Tuna hooks a show at Hunts Point market

Joe “Tuna” Centrone, gregarious wholesaler at the Fulton Fish Market, cast a new line on life in 2005. Heavy since childhood thanks to his calorific Italian grandmother, Tuna underwent lap-band stomach surgery, shed 80 pounds, followed the fish market to Hunts Point in the Bronx and filmed the pilot for his television show, Joe Tuna.

Fast-forward five years. Today, Tuna and his production partner Cesar Villacis De Lucia have signed onto NYCtv, the city’s public television channel, film on-site in Hunts Point and could bring De Lucia’s production firm to the Bronx.

“I want to do for the south Bronx what Chris Rock did for Bedford-Stuyvesant,” Tuna said. “We want to change the country’s perception of the south Bronx. Hunts Point is America’s food market. There is so much here.”

Raised in Woodside, Queens, Tuna stayed in his grandmother’s kitchen to sneak bites before his three sisters and five cousins. He remembers his grandmother in black – a “black belt mourner” – in front of a cast iron pot with flour on her dress.

“She used to stuff meatballs in my face,” Tuna laughed. “And homemade pastries. She’d start to cook Easter dinner a month and a half before Easter.”

Tuna’s father ran a bar and a luncheonette. He ate with abandon and died young, at 52 after eight heart attacks.

“He’d eat a gallon of ice cream, butter with cheese,” Tuna said. “As long as he also had red wine and garlic we figured he’d be okay.”

Tuna, who became a fishmonger when he was 22 or 23 year old, inherited the culinary gene.

“I learned a lot from my grandmother and my father,” he said.

But Tuna also learned how to eat. By 2005, when he himself turned 52, Tuna resembled – in his own words – a “beached whale.” He remembered his father and was spooked. Tuna chose surgery and a renewed focus on healthy greens and fish.

De Lucia, who worked for Tuna at a fish store in Jackson Heights as a teen – the older man interviewed De Lucia on a Northern Boulevard bus stop bench – broke into the Los Angeles production scene after a stint at college in Manhattan. But De Lucia never forgot his fishy friend.

“Joe has such a great personality,” he said. “The guy knows how to work a room.”

So De Lucia pitched the fishmonger a television show.
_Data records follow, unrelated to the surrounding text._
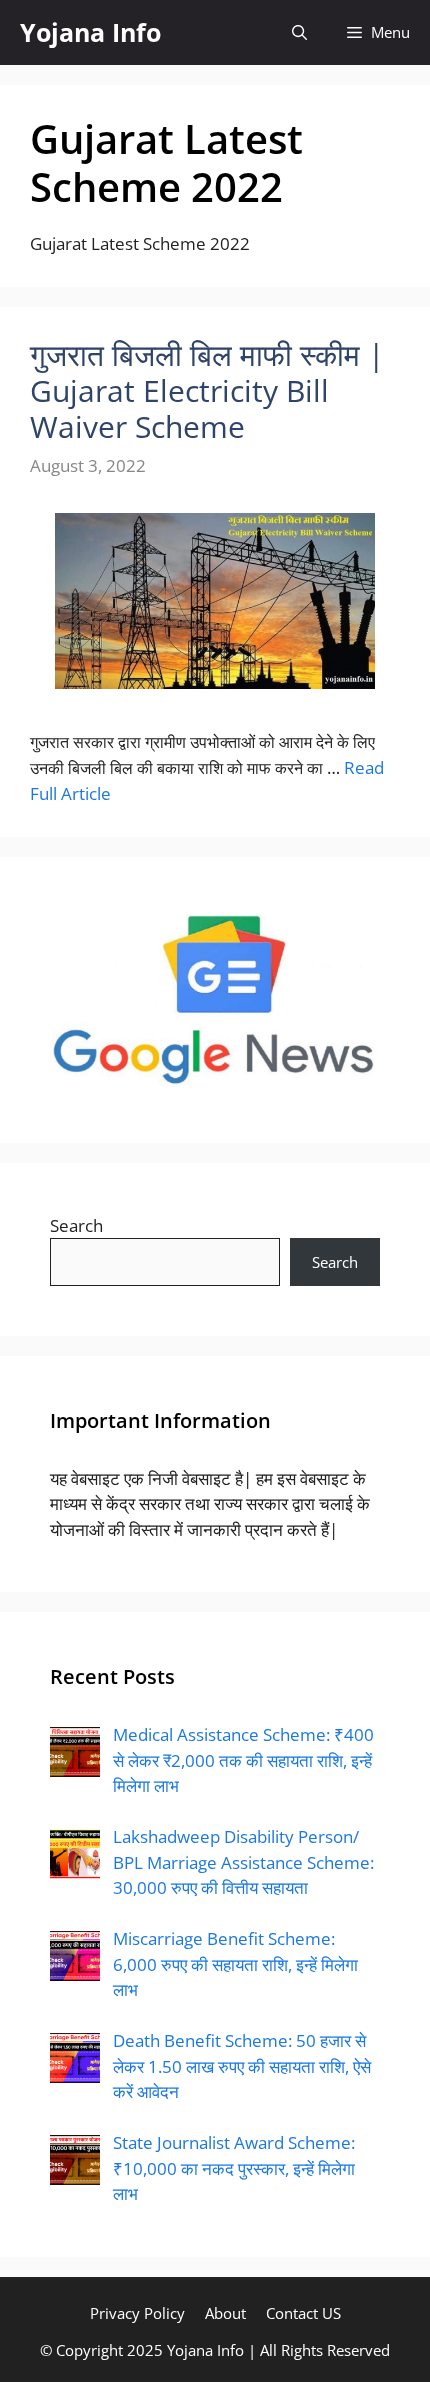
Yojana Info (90, 32)
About (225, 2313)
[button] (299, 32)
Each episode, Tuna, by now a Fulton Fish Market wholesaler, would tell a colorful story, buys from a colorful vendor and cooks a colorful meal live on camera inside the Fulton Fish Market.

The pair shot a pilot in Manhattan but the show didn’t gain traction until the Fulton Fish Market settled down in the Bronx. In 2009, NYCtv inked Joe Tuna to five seasons – 60 episodes. The show airs in March.

“We showcase the market,” De Lucia said. “We have a mobile kitchen, so Joe cook son the spot. There are guys on forklifts in the background. He feeds them at the end of each episode.”

Tuna and De Lucia want to “take the fear out of fish.” They were both raised on porgy sandwiches; although most people will order fish at a restaurant, many are frightened to buy and cook fish at home, De Lucia explained.

Hunts Point Economic Development Corporation founder Josephine Infante is all ears.

“Joe is really going to highlight the market,” Infante said. “We have food from 60 countries around the world. Plantains from the Caribbean to spices from Thailand.”

Tuna remembers when his grandfather made he and a cousin gather mussels on Long Island. His grandmother cooked only mussels for a week and Tuna didn’t touch another mollusk for years. When he returned to mussels, he did so “with a vengeance.”

“I like to make mussel salad,” Tuna said. “Mussels with garlic and olive oil. Chop up red onions. Toss in an avocado, tomatoes. These are good foods and good for you.”

Tuna originally opposed the move from Manhattan to the Bronx but loves Hunts Point today. In Manhattan, there were no modern machines, no refrigerated displays.

“You could hear the display ice melt in the summer,” he said. “It was scary.”

The Fulton Fish Market “belongs in Hunts Point,” also home to America’s largest produce and meat markets, Tuna said.

De Lucia has several television shows in the works. A fiscally responsible business owner, he sees potential in a move from Los Angeles to warehouses in the low-rent Bronx. A Hispanic American, he’d love to create jobs for young minorities in the borough.

De Lucia wants to steal some business from Long Island City and Astoria for Hunts Point, he said.

Jeremie Sautter of HPEDC agreed.

“Cesar’s heart is here,” Sautter said. “He wants a Silvercup Studios in the Bronx and he’s serious about it.”

Meanwhile, check out Joe Tuna on NYCtv. Get ready for lobster, shrimp and of course, tuna.